**WORK TO BE COMPLETED:**
Would you please copy each line of the listing that mentions "document"?

**SOURCE DATA:**
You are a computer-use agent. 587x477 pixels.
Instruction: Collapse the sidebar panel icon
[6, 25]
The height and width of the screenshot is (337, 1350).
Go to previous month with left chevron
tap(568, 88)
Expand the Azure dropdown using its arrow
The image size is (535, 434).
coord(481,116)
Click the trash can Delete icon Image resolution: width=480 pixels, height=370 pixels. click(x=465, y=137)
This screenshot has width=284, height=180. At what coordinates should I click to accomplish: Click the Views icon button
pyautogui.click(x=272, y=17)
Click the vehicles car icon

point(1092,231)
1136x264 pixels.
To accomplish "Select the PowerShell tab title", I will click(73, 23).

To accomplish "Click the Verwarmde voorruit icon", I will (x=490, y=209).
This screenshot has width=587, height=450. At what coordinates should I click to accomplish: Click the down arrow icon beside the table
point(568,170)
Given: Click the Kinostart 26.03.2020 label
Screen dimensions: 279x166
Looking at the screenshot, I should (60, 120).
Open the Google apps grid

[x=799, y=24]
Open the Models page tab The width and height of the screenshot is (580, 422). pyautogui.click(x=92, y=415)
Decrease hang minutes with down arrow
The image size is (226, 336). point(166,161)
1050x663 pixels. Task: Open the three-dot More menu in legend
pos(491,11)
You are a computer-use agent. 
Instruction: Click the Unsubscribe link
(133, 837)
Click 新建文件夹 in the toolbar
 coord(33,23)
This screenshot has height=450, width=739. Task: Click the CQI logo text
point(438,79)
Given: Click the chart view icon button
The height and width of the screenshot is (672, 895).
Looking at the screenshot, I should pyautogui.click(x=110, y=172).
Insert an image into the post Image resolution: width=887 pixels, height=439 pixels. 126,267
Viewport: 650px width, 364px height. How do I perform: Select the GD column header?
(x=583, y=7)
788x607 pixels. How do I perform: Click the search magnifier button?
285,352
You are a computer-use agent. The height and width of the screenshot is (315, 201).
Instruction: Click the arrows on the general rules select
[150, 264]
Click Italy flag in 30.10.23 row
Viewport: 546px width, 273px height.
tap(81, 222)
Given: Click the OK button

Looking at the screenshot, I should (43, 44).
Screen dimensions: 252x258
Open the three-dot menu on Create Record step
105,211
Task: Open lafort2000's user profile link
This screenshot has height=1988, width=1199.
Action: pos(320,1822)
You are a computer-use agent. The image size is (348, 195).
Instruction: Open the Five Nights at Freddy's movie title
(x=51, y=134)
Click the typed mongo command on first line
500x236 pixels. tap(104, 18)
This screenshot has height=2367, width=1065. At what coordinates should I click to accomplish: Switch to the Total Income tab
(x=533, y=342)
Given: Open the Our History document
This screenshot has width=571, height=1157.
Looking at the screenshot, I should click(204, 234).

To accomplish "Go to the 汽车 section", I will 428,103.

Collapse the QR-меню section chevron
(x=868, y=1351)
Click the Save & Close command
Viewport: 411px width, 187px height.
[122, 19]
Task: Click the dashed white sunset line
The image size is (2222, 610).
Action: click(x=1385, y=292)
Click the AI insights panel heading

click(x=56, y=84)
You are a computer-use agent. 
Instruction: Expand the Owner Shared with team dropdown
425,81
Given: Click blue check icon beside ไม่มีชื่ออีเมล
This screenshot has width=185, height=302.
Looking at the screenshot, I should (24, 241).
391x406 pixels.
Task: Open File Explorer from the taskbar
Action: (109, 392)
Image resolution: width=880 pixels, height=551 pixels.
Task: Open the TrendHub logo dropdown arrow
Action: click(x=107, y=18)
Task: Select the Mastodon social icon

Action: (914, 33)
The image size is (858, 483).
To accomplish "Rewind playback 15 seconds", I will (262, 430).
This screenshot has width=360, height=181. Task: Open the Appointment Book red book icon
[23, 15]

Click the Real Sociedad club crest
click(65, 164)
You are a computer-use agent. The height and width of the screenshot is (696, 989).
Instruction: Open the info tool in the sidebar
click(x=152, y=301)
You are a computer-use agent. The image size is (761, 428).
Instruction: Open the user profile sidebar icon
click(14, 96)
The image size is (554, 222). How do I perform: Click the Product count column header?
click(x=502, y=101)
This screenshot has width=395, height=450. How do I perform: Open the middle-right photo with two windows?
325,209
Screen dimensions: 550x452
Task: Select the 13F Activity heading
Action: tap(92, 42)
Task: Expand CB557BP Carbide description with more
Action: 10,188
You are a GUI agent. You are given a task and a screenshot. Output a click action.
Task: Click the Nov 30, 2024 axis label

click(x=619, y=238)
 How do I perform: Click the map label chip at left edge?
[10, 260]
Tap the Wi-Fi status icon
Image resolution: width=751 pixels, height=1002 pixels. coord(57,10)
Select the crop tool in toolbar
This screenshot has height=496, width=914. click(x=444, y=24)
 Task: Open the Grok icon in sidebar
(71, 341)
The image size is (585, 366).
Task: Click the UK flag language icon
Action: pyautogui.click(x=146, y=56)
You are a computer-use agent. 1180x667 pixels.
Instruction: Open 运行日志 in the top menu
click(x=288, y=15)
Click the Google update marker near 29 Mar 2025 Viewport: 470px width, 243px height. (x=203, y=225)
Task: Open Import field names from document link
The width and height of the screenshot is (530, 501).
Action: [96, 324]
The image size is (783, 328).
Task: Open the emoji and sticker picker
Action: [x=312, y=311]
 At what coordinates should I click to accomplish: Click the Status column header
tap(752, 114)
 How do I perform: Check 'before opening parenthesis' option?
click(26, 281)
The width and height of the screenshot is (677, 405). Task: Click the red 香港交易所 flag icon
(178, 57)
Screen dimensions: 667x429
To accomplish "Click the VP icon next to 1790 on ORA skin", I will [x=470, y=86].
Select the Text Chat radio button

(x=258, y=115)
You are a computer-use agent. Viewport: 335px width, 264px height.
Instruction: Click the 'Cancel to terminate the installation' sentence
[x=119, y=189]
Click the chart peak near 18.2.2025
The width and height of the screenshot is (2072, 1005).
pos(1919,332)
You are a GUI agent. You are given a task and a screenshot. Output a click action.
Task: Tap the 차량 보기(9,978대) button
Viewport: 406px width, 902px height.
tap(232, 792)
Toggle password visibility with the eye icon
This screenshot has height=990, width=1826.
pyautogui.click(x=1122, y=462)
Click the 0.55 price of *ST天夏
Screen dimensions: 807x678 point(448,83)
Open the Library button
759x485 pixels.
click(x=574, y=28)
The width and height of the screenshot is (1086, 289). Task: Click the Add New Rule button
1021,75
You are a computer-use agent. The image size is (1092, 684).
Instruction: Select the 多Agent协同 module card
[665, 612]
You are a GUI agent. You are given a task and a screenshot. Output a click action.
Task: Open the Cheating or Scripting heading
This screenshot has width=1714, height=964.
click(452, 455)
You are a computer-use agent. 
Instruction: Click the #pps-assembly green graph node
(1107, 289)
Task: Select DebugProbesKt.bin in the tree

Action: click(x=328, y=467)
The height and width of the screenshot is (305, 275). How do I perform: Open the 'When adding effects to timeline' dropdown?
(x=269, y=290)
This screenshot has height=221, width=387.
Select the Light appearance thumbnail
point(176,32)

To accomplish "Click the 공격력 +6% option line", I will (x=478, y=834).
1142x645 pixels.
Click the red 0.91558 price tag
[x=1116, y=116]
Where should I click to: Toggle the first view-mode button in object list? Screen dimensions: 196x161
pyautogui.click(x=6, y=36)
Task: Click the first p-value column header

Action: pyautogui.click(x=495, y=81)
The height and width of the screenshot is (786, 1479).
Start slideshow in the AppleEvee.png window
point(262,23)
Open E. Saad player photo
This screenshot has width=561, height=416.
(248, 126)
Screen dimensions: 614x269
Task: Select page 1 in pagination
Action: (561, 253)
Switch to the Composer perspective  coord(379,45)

**SOLUTION TO THIS EXERCISE:**
Given: Open the Our History document
Task: Open Import field names from document link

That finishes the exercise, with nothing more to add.